This is where they logically belong as they are Cluster level services as opposed to KV which is bucket specific.
If you are using Couchbase Server 6.5 or later, you will be able to perform cluster-level queries even if no bucket is open.
If you are using an earlier version of the cluster you must open at least one bucket, otherwise cluster-level queries will fail.
Async and Await by Default
SDK 2 followed a pattern of having a Method()
and a MethodAsync()
as was the common approach in most C# code at the time.
Subsequently, it has become more common in contemporary C# code for all methods to return a Task from all asynchronous methods.
This is now considered to be the best practice.
Read more about it in MSDN’s post Async All the Way.
With this change, the SDK follows the same idioms in the base class library’s HttpClient.
The application then waits as appropriate on these calls with either the await
keyword or by calling the .Wait()
method, depending on how it fits into the rest of the applciation.
Serialization and Transcoding
In SDK 2 the API was oriented around an IDocument
or using the IOperationRequest
interface with additonal methods to get to metadata.
As earlier mentioned, in SDK 3 many methods return 'result' objects with all metadata and content, where transcoding to either a C# POCO or to a dynamic object is done via method calls.

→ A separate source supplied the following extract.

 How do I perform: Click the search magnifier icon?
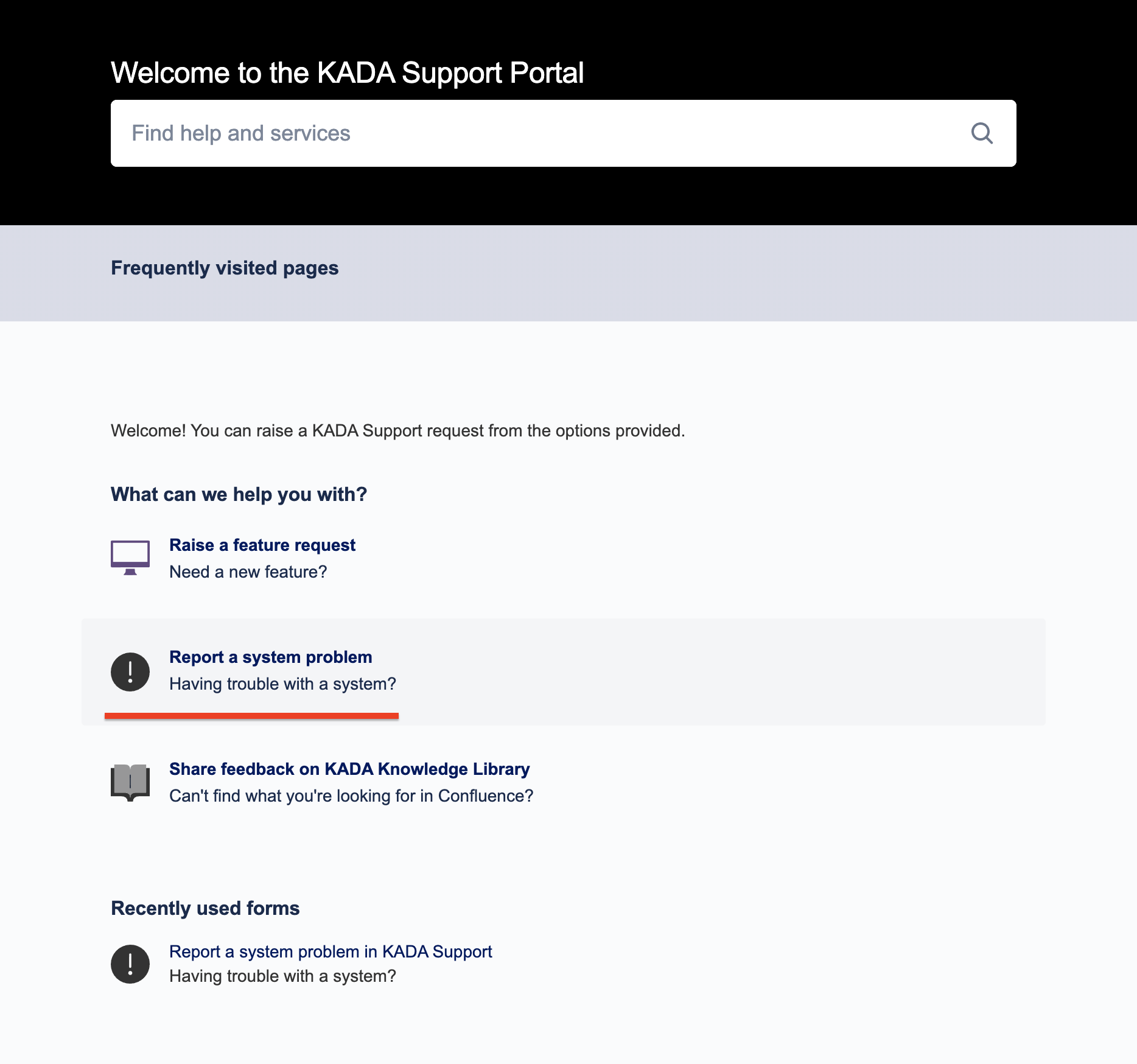pos(981,133)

While most of the time decoding to a dynamic object or a POCO is all that is necessary, these can, optionally, have custom deserializers.

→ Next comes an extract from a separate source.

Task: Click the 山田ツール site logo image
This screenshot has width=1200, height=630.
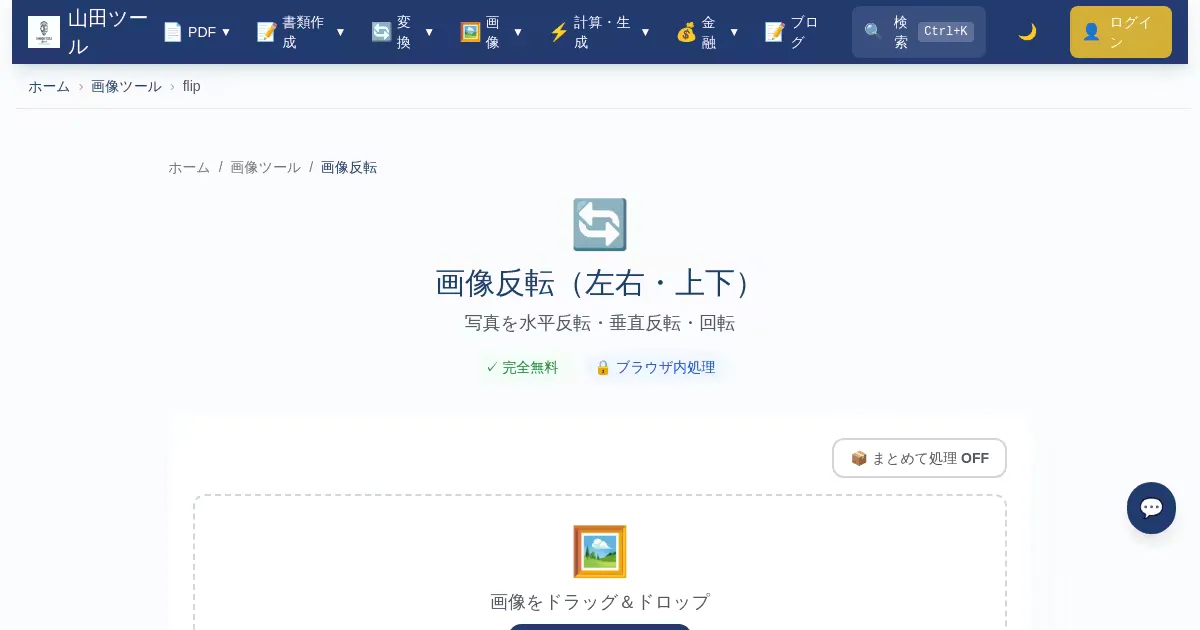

In SDK 2 the main method to control transcoding was through providing different IDocument
or IOperationRequest
instances (which in turn had their own transcoder associated), such as the JsonDocument
.
This only worked for the KV APIs though — Query, Search, Views, and other services exposed their JSON rows/hits in different ways.
All of this has been unified in SDK 3 under a single concept: serializers and transcoders.
By default, all KV APIs transcode to and from JSON either with dynamic
objects or POCOs.
In general this will suffice for the vast number of use cases, however, sometimes another transcoder will be needed.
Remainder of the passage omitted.